Reaction: Foxes is well a shot film that did not hit me on the level I was hoping it would. While an interesting take on suburban isolation, the film offers very few surprises. As a result it felt like Lorcan Finnegan was drawing things out in order to reach a conclusion that was rather obvious from the beginning. However, Marie Ruane was great in the lead role.

The Cub (Dir: Riley Stearns)

The Skinny: Everyone knows that wolves make the best parents.

Reaction: Easily the highlight of the night, The Cub is a film that pleasantly caught many off guard for several reasons. First there was the unexpected video introduction by director Riley Stearns and his wife Mary Elizabeth Winstead (Smashed, Scott Pilgrim vs. the World), who served as the film’s producer, expressing their excitement about the film having its World Premier. However, it was the brilliant way that The Cub incorporates deadpan humour into its gleefully twisted premise that makes the film so memorable. If only more films where this original and entertaining.

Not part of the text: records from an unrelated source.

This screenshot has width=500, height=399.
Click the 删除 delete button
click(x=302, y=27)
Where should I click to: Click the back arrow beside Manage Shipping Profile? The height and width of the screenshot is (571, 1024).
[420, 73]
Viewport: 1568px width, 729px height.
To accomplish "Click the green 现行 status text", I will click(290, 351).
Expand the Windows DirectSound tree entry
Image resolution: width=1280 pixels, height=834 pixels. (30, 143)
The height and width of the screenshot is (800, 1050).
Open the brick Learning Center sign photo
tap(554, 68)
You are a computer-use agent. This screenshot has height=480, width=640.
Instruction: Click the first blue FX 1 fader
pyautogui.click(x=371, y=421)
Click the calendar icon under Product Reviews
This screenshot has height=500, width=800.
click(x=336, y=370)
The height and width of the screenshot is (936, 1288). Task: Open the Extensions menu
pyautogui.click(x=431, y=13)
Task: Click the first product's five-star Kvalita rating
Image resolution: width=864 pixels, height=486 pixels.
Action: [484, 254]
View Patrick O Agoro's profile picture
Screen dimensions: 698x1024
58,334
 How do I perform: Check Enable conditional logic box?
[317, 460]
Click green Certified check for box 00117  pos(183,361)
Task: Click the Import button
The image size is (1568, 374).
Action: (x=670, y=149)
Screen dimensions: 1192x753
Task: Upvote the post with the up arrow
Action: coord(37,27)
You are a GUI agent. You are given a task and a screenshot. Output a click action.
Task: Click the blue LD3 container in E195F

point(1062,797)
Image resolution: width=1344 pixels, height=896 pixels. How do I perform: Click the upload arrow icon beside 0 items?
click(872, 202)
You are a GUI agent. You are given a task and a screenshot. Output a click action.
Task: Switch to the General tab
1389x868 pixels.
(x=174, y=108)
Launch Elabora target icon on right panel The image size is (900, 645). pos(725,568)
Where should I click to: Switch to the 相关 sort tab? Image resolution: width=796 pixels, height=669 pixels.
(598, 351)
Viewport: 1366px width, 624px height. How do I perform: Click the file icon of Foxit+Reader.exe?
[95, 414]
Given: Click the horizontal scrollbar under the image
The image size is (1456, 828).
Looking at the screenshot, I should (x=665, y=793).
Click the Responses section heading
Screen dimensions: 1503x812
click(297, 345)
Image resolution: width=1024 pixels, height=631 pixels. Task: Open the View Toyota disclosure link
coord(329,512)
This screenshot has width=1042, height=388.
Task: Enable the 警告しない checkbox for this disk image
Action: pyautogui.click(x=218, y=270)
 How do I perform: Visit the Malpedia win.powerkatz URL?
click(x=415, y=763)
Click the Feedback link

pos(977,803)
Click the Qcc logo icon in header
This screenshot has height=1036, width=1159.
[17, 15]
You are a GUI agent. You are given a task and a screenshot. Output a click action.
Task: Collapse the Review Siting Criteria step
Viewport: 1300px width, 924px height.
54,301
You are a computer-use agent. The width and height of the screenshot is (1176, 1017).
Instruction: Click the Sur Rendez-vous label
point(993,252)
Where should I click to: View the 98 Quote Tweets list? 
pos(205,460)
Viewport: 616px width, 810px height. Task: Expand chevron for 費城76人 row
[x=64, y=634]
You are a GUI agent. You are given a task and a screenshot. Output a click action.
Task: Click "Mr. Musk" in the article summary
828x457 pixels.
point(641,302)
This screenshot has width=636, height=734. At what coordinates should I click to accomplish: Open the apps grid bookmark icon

Aftermath on Meadowlark Land (Dir: David and Nathan Zellner)

The Skinny: Family secrets are spilled after a car accident on the way to a mariachi recital.

Reaction: Think of the most inappropriate conversation you can have after a car accident, and chances are it is nowhere near the one the characters in this film have. I was skeptical of the film at the beginning as the performances seemed a little too cartoonish. Yet the performance style makes sense once the family secret is revealed. The big selling point comes when the Zellner brothers turn the tables and take their film out of the realm of fiction and into reality. While not all the jokes work, the last act is enough to make the film worth the watch.

The Ballad of Poisonberry Pete (Dir: Adam Campbell, Elizabeth McMahill, and Uri Lotan)

The Skinny: This animated Western from student filmmakers at Ringling College of Art and Design could be called The Life of Pie.

Reaction: If you were to combine a dash of Rango and Monsters, Inc with your favourite pastry you would get The Ballad of Poisonberry Pete. A hilariously smart western that has as much heart as it does humour. The film provides a sweet twist on the typical conventions of the western genre without ever becoming dull. The Ballad of Poisonberry Pete is a film that will have people of all ages laughing out loud.

Edmond was a Donkey (Dir: Franck Dion)

The Skinny: Edmond is not like everybody else. A small, quiet man, Edmond has a wife who loves him and a job that he does extraordinarily well. He is, however, very aware that he is different. When his co-workers tease him by crowning him with a pair of donkey ears, he suddenly discovers his true nature.

Reaction: Director Franck Dion crafts a somber, but well made film, which sustained my interest throughout. The fact that Dion opted to tell the story from others point of view, faux-documentary style, adds a nice layer of mystery to Edmond’s overall mental state. This helps to make some of Edmond’s actions in the latter half of the film have great resonance. Featuring wonderfully unique character designs, and a solid concept, Edmond was a Donkey is a bittersweet tale that works far better than you would expect it to.

Who Remembers How It Ends? (Dir: Matthew Brown)

The Skinnny: After a raucous bachelor party, one man recognizes another in an elevator. Or does he? It’s all got something to do with The Substream.

Reaction: Truth be told, this is the one film I watched with a far less stringent eye than the other shorts screened. This is not to say that it is a bad film, in fact I quite enjoyed it. The film was entertaining and took a pleasant, and unexpected, shift towards the end. However, having had the pleasure to speak with director Matt Brown on several occasions, and considering that The Substream is a site I read frequently, I must admit that I was watching this film more from a “it is great to see people I know showcasing their talent” perspective instead of a critical one. Regardless, I still think the film works on two different levels depending on your familiarity, or lack thereof, of both the director and The Substream.